1. Field of the Invention

This invention relates to hydraulic lifters used in valve trains of internal combustion engines and more particularly to a self-contained hydraulic lifter in which the fluid is sealed within the assembly with no provision for its replenishment from any external source during operation.

2. Prior Art of the Invention

The conventional self-contained hydraulic lifter of this type includes a hollow cylindrical plunger which slidably fitted (or disposed or mounted) in a cylindrical body, and a diaphragm that isolates the reservoir in said plunger from atmospheric air is press-fitted to be fixed to the upper opening's inner periphery of said plunger. The cylindrical upper rim of the diaphragm is simply press-fitted to be fixed to the inner periphery of the opening on top of said plunger. Consequently, there is a fear of said diaphragm being floated to deteriorate the sealing performance and causing oil leakage because of the thermal effects after it is press-fitted and the vibration of the running engine transmitted through the push rod, push rod seat, etc.

A metal ring is sometimes embedded in the upper circumferential portion of the diaphragm to improve the sealability of the diaphragm, but the metal ring used for the conventional diaphragm is simply a cylindrical one. As a result, when the engine runs at a high speed, a great force is applied to the fixed portion of the diaphragm with increase in the acceleration of the engine valve train, so that the fixed portion of said diaphragm, being unable to withstand that force, moves downward causing a fear of the diaphragm contacting the inner bottom of the plunger. Further, as the outer periphery surface of the metal ring (29) is simply a flat cylindrical surface, the contact between the metal ring embedded portion and the diaphragm become loose, causing a fear of the diaphragm alone moving downward.
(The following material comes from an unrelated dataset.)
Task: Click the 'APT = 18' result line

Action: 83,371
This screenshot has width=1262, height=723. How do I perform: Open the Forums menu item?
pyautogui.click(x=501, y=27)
One possible means of not allowing the diaphragm contacting the bottom in the plunger when the diaphragm has moved downward is to increase the gap between the diaphragm and plunger bottom or to increase the clamping margin of the diaphragm fixed portion (press-fitted portion). In the former case, however, the ability to absorb the change in the volume of the oil deteriorates if the diaphragm is shortened, leading to damage of the diaphragm. On the other hand, if the plunger is extended so as not to allow the diaphragm to contact the plunger inner bottom, it will increase the weight and the overall length of the lifter and eventually increase the acceleration of the valve motion system. If the clamping margin is increased, problems such as torn rubber of the fixed portion arise.

SUMMARY OF THE INVENTION

An object of this invention is to provide a self-contained hydraulic lifter that can prevent the diaphragm from moving upward to overcome the aforementioned problems. According to one illustrative embodiment of the present invention, a stopper member is provided which is in contact with the upper surface of the metal ring embedded to the upper circumferential portion of the diaphragm and which is fixed to the upper rim of the plunger opening. Since the metal ring embedded to the upper circumferential portion of the diaphragm is in contact with the stopper member fixed to the upper rim of the plunger opening, the upward movement of the diaphragm is completely inhibited when the diaphragm is about to move upward due to the thermal effects, vibration of the running engine, etc. Moreover, as the stopper member is arranged so that it does not contact the push rod seat, the diaphragm equipped with the metal ring is completely separated from the push rod seat and isolated from bad influence due to the relative movement between the plunger and the push rod seat. Thus the sealability between the diaphragm and the plunger does not deteriorate and failures due to oil leakage can be completely avoided.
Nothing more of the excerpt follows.